● YOUR ASSIGNMENT
Report all lines below with the word "Open".

● DATASET
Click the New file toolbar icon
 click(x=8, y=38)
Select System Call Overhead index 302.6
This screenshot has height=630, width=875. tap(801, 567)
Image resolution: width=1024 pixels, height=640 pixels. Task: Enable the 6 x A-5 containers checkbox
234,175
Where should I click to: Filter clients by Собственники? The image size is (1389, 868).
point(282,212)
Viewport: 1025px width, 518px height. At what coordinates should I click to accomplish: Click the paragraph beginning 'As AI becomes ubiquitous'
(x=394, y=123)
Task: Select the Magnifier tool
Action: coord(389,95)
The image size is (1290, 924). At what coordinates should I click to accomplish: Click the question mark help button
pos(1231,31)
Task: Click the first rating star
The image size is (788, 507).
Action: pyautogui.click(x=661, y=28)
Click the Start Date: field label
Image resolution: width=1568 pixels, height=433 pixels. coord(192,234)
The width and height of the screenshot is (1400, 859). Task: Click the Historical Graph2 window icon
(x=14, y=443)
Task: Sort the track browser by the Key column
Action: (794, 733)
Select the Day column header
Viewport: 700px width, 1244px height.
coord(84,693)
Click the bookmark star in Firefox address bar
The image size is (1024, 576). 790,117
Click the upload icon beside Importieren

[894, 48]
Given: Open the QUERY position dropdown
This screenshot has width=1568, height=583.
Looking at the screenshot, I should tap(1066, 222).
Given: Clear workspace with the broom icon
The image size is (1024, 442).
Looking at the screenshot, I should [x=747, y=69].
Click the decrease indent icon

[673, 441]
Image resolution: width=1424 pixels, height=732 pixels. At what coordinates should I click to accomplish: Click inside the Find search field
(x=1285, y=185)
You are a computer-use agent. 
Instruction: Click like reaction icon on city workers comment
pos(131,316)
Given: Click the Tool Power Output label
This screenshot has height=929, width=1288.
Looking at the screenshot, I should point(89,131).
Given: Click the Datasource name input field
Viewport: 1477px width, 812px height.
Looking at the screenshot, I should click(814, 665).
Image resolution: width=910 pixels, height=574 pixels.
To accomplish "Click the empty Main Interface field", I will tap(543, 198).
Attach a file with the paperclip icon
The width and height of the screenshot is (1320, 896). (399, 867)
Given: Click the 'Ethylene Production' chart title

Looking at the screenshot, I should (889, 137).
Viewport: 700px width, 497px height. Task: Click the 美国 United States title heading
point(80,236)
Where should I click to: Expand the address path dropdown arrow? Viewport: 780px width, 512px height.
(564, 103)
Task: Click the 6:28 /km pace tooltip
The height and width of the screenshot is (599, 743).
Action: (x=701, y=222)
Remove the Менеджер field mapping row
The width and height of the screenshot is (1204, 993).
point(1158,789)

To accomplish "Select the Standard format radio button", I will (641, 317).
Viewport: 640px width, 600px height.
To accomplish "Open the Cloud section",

● FINISHED EXERCISE
Given: Open the QUERY position dropdown
To accomplish "Open the Cloud section",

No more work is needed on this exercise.